Boilerplate terms and conditions attached to the various purchase orders (PO's) have become almost typical to find as a credit professional. These stock terms, however, not only don't always apply to the specific transaction or type of business they're involved in - terms and conditions are often geared for manufacturers or contractors - they can, if ignored, lead ultimately to disgruntled customers, delayed payments and legal ramifications.

Every credit team should create company policies and procedures for handling terms and conditions proposed by a customer, said Sam Smith said while speaking during NACM's 120th Credit Congress & Expo. Team leaders must ensure that department staffers, as well as the sales team, have been trained on them, including what to do if a term or condition from a customer needs to be stricken or should be added. 

The following are among types of terms and conditions that Smith advises credit professionals to be particularly wary of: 

Uncapped liability. This can mean there would be no cap to what a crediting firm can be held liable for, through direct or indirect claims. It can tie into warrantees, liquidated damages and charge backs for delayed shipments, faulty products and more. Make sure to limit this liability to a reasonably foreseeable amount related to the purchase price of the product or services on which such liability is based. 

Extended warranties. Such language could look like: "All warranties in the general conditions are incorporated herein. . ." or "Seller warrants . . ." These should be scratched from contract language, particularly if one's firm is not a manufacturer. 

Firm ship dates. "(Your firm) guarantees shipment by the following date certain: _______" Again, if the company of the creditor is not manufacturing the product, ask the manufacturer to provide such a date. 

Retainage. Typical boilerplate language resembles the following: "Electrical subcontractor will hold 10% of the amount of this purchase order until the job is complete . . ." In this case, the creditor may not be part of the original contract to which such language refers and should not bind itself to unknown terms held therein. And what if there is a dispute or the matter winds up impacting lien/bond deadlines? 

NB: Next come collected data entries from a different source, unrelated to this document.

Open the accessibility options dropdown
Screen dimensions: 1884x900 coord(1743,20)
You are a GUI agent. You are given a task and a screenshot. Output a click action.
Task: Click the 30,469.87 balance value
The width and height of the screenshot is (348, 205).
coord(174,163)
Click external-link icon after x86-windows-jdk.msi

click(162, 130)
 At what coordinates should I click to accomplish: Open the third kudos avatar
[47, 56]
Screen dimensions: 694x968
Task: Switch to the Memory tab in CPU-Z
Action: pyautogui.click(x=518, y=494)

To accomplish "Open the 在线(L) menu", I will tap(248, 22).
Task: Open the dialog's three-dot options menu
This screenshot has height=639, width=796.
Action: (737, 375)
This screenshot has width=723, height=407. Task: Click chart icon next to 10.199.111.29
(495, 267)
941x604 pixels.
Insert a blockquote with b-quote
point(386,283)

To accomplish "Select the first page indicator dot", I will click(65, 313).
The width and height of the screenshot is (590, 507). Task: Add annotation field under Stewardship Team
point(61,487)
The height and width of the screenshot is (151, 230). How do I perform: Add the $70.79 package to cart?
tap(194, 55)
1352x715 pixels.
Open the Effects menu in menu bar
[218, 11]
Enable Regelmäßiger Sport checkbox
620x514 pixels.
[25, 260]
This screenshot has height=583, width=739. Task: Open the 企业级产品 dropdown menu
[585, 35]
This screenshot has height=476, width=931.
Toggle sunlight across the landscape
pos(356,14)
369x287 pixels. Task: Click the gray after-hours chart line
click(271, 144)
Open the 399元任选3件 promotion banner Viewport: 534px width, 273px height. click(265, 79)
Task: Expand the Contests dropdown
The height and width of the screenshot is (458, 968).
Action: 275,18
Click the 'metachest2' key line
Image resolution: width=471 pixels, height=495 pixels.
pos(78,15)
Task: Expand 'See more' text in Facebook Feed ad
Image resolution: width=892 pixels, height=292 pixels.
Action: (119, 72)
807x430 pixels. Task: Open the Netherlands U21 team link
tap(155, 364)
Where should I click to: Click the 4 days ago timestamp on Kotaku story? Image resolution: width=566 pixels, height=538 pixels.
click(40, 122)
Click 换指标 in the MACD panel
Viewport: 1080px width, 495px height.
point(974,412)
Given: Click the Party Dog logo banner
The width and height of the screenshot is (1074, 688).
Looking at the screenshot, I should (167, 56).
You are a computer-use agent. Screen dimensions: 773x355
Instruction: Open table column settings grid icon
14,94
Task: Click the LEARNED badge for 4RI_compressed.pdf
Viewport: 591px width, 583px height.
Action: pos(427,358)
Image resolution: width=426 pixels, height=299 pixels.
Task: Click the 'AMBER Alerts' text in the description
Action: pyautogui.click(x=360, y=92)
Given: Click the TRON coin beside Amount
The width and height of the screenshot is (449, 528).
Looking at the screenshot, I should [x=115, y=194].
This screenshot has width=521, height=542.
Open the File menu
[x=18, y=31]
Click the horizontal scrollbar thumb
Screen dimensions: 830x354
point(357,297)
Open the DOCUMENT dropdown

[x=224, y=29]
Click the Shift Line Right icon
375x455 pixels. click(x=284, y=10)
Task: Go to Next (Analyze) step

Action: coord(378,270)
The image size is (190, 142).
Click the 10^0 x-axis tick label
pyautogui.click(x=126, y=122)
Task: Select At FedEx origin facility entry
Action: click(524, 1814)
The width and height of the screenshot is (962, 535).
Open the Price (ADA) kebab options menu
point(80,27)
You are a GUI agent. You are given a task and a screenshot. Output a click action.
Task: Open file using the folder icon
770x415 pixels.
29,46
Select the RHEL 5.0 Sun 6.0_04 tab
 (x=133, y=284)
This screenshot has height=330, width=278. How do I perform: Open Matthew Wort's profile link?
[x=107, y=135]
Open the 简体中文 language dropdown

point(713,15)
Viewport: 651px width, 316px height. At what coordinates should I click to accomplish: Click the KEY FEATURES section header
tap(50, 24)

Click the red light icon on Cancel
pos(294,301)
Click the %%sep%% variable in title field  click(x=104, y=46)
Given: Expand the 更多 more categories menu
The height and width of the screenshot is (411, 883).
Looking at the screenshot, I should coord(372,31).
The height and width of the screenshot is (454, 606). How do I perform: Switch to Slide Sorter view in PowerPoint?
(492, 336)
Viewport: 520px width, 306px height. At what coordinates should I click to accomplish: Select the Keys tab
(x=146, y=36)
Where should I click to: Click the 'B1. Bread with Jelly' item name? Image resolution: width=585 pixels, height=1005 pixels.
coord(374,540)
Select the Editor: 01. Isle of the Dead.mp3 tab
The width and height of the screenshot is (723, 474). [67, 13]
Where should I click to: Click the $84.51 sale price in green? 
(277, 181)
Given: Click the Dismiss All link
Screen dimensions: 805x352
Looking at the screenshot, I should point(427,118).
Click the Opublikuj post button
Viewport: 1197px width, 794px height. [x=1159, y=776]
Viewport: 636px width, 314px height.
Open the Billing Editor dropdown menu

Unacceptable payment terms. These should include "Pay when/if paid" clauses. It's best not to deviate from one's company's standard terms without some type of negotiation or discussion. 

Waiver of rights. If such waivers are not legal in the state in question, redline them out, Smith said. Pay close attention to waivers of lien, bond, breach of contract or other legal rights. 


Nondisclosure or confidentiality agreements. If you do agree to these, make sure the timeframe is well known and that everyone in your company is familiar with the agreement. For instance, even a truck driver delivering a product to a job site and the posting on Facebook about it could violate terms of an agreement. 


 

Terms not received. These refer to contracts that have, say, "one of two pages" at the bottom of the first page, but the second page of the contract is not included. The same goes for "See reverse side," when the reverse side is not there. Make sure to ask for the complete contract, at minimum. 

 

Per plans and specs. This type of language is too vague, as it could leave the crediting firm on the hook for extra supplies at no additional cost, for instance.